About this exercise – Return only that part of the material below which starts with the line containing "You are a computer-use" and goes on through the line containing "Instruction: Visit the Forums bookmark", restated exactly.

Dataset content –
⁂

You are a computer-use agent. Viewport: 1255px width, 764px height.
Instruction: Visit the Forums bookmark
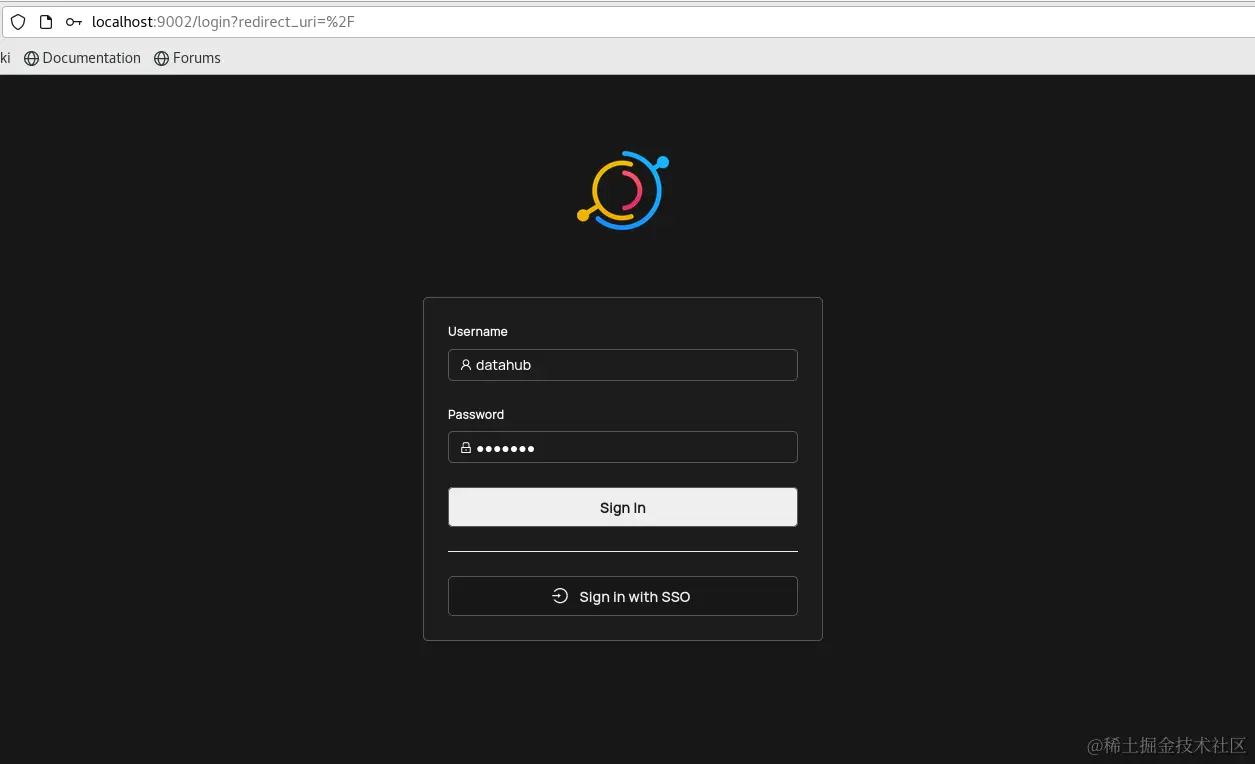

⁂

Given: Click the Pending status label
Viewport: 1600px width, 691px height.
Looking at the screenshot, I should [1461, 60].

⁂

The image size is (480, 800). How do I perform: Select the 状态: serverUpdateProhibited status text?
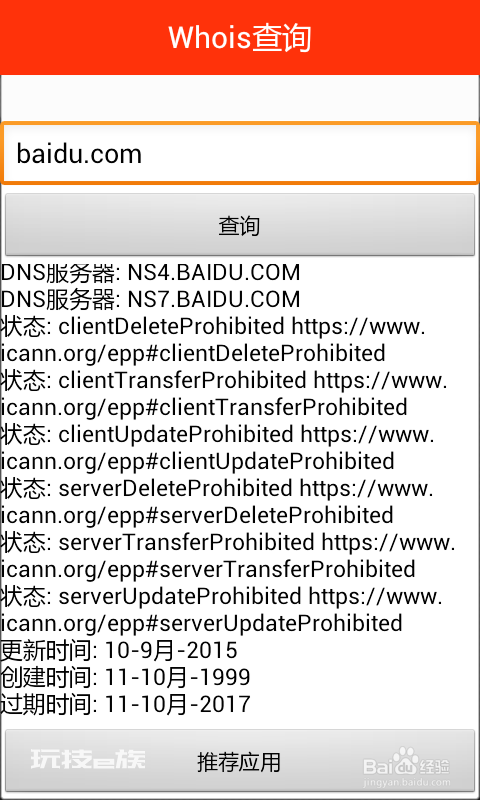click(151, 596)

⁂

Completed exercise –
You are a computer-use agent. Viewport: 1255px width, 764px height.
Instruction: Visit the Forums bookmark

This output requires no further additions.